Treasury Secretary Tim Geithner March 25 voiced optimism that Democrats and Republicans will soon agree to pass legislation that overhauls U.S. financial services regulation and establishes a new level of consumer protection. “We’re on the verge of being able to get a very strong bill in place,” Geithner said following a roundtable discussion at the Treasury Department on consumer protection issues facing military personnel and the role that a new consumer financial protection unit might play. “Our hope is, and I think we’re very close, our hope is we’re going to have Republicans join with Democrats in passing a strong bill quickly,” he added.

Regulatory Initiatives Will Add Costs

Separately, a financial services consultant March 25 said a host of regulatory initiatives will also keep banks busy in the coming years. Although regulatory reform legislation is the marquee item at the moment, regulators are working on new capital rules, liquidity controls, securitization standards, and other initiatives that could mean significant new costs, according to Karen Shaw Petrou, managing partner of Federal Financial Analytics, Inc., a Washington, D.C., consulting firm. “Add to it that of the pending legislation, and it could be crushing,” Petrou said in a prepared text of remarks to the University of North Carolina Banking Institute in Charlotte, N.C. According to Petrou, new capital rules could triple or even quadruple requirements now in place, driving returns on bank earnings into single digits.

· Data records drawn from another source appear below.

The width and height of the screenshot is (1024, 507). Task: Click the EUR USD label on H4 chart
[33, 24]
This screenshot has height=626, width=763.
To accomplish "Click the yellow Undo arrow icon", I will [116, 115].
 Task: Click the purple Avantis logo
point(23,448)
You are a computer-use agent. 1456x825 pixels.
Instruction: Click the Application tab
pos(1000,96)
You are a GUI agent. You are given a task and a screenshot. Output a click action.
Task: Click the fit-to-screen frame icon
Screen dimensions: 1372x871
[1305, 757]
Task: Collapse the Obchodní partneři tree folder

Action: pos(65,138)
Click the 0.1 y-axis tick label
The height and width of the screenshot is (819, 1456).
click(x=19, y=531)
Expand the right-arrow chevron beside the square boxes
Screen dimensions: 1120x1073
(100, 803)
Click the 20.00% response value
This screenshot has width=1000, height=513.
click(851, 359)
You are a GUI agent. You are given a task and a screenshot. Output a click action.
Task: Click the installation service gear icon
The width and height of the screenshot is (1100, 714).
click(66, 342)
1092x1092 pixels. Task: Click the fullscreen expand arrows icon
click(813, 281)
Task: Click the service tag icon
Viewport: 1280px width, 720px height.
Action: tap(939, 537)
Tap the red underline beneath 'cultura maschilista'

And, among other projects, the Federal Deposit Insurance Corporation is weighing a proposal that could reshape the securitization market, which is already the subject of risk retention provisions in the House and Senate regulatory reform legislation. The FDIC proposal would lift a long-time exemption on securitized assets at failed banks by making those assets subject to seizure by the FDIC. So significant is the FDIC’s proposal that it could overshadow even the pending legislative changes that would require loan originators and securitizing firms to hold a percentage of those assets on their balance sheets, she said. “We’ll await for the next step in the FDIC’s rulemaking process, but it could trump pending legislation that would impose a risk-retention requirement on originators and/or securitizers,” Petrou said.